Philadelphia-based lender Republic First Bancorp has been sold after being seized by regulators.

Fulton Bank, another Pennsylvania financial institution, has agreed to acquire the lender — which does business as Republic Bank — and its assets, the Federal Deposit Insurance Corp. (FDIC) announced late Friday (April 26).

“The FDIC determined that compared to other alternatives, Fulton Bank’s acquisition of Republic Bank is the least costly resolution for the DIF, an insurance fund created by Congress in 1933 and managed by the FDIC to protect the deposits at the nation’s banks,” the regulator said in a news release. 

“Republic Bank is the first U.S. bank failure this year; the last failure was Citizens Bank, Sac City, Iowa on November 3, 2023.”

With the deal, Fulton says it has purchased assets of about $6 billion, including an investment portfolio of about $2 billion and roughly $2.9 billion in loans. It also takes on liabilities of about $5.3 billion, including about $4 billion in deposits and other borrowings and liabilities of about $1.3 billion.

“With this transaction, we are excited to double our presence across the region,” said Fulton Chairman and CEO Curt Myers. “We look forward to welcoming Republic Bank’s team members and customers to Fulton and providing our comprehensive set of consumer, commercial and wealth advisory products and services to even more customers.”

The announcement comes days after reports that the FDIC was in talks with potential buyers for Republic Bank, whose market value had plummeted to under $1 million for much of this month after peaking at above $500 million in 2017.

The FDIC had tried to find buyers for the bank last year, though that effort was put on hold when Republic First found an investor who was set to pump $35 million into the bank, though that deal was called off in February.

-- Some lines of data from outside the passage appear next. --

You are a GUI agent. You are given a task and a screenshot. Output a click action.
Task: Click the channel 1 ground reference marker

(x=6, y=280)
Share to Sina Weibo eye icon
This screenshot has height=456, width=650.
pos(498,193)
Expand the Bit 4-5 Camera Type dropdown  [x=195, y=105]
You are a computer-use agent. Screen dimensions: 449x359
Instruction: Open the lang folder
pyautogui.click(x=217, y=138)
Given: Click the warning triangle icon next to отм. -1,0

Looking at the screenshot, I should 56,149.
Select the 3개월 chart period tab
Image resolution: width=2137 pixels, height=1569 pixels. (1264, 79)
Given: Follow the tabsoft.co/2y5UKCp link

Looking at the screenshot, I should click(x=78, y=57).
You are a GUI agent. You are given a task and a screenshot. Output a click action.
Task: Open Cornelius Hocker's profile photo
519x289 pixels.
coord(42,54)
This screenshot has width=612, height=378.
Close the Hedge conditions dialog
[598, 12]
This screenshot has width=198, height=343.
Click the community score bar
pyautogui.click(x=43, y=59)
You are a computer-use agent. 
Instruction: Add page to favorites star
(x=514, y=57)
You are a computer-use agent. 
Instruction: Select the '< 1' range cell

Writing to shareholders last year, the bank’s leaders noted Republic First had gone through “some difficult times,” citing an “ill-advised” expansion of the bank’s physical footprint and building up long-term fixed-rate residential loan and bond portfolios amid low interest rates.

Earlier this month, former FDIC Chair Sheila Bair warned that she was concerned about the regional banking sector after the failure of three lenders last year.

“I’m worried about a handful of them,” said Bair, who headed the FDIC during the financial crisis of 2008, in an interview with CNBC.

“I think some of them are still overly reliant on industry deposits, have a lot of concentrated commercial real estate exposure, and then I think the larger picture really is the potential instability of their uninsured deposits even for the healthy ones if we have another bank failure.”